= Clive Eric Thomas =

Anglican Archdeacon of St. Vincent and the Grenadines

The Venerable Clive Eric Thomas is the Anglican Archdeacon of St. Vincent and the Grenadines.

==Early life and education==
He was born on 24 November 1971 to Stella and Ernest Thomas from La Digue, St. Andrew Parish, Grenada. He was educated at the Holy Innocent Anglican Primary School; the St. Joseph Convent, Grenville, Grenada; Codrington College in Barbados, and the University of the West Indies, Cave Hill, Barbados. He was ordained to the Holy Order of Deacons on 29 June 1995 and to the Holy Order of Priests on 25 July 1996.

==Career==
He has held the position of Chairman of the Conference of Churches Grenada, Chaplain to the Grenada Scouts Association, Director on the Board of the Grenada Cultural Foundation, Chairman of the Board of Directors of the Grenada Cultural Foundation, and District Disaster Management Coordinator for South East St. Georges Grenada. In this last position he made contributions to disaster management in Grenada and participated in meetings to formulate policies to govern disaster management there, such as during the passage of Hurricane Ivan and the years following.

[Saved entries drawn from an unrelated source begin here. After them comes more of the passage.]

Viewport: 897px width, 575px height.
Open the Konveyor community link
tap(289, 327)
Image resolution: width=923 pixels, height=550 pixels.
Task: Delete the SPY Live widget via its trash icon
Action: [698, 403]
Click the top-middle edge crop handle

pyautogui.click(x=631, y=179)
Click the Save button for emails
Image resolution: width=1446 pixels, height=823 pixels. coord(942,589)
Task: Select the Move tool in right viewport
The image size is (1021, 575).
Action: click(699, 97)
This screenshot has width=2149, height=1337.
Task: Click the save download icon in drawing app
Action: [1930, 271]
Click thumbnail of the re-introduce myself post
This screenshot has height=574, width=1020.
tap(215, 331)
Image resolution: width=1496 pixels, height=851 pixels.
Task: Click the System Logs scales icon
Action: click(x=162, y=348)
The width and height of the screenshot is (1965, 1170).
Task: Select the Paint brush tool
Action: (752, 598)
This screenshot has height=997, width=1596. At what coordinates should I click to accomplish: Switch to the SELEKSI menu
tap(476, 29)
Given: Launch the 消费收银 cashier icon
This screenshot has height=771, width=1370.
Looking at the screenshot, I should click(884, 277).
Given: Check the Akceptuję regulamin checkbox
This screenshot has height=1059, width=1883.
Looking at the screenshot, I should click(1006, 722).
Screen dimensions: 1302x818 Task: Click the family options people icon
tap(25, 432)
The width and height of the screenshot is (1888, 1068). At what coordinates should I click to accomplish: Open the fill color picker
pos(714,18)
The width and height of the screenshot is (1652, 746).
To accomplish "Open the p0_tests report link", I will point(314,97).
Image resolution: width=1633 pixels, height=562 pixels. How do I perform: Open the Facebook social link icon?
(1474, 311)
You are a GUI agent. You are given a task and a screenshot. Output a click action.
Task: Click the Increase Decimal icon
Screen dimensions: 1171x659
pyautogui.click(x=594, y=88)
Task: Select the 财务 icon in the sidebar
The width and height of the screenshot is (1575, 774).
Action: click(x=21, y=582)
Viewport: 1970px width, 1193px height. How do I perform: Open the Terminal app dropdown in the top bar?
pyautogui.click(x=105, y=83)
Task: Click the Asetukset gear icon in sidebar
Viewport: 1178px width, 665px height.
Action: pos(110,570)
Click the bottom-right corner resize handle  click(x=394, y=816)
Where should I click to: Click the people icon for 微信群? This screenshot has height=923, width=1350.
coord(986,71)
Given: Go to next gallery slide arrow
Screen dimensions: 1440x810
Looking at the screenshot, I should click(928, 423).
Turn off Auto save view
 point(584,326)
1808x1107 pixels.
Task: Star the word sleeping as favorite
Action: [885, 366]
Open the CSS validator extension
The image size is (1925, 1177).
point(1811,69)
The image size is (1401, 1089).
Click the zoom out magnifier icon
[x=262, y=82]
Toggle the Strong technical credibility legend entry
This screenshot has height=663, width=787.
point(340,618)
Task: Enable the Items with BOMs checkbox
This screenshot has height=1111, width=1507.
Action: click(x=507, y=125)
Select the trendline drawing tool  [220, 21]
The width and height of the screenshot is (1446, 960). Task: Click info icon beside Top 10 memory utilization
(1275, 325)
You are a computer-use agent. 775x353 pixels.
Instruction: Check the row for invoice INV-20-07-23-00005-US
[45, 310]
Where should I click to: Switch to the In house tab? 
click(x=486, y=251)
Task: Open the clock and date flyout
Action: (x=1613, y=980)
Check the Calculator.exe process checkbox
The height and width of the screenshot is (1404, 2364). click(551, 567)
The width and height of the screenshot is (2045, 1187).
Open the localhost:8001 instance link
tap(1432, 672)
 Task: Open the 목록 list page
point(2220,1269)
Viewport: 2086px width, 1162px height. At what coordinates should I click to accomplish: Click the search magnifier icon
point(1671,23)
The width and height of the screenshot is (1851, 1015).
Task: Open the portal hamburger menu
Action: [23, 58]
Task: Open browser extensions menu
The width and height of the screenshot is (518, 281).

He is the rector of St. Matthew's Anglican Parish, Biabou, St. Vincent; a canon in the Cathedral Church of St George, Diocese of the Windward Islands; and Archdeacon of St. Vincent and the Grenadines.

==Personal life==
He is married to Claudia Wendine Thomas née Harewood from St. David's Village, Christ Church, Barbados. They have two children, Clyde Emmanuel Thomas and Christina Erica Thomas.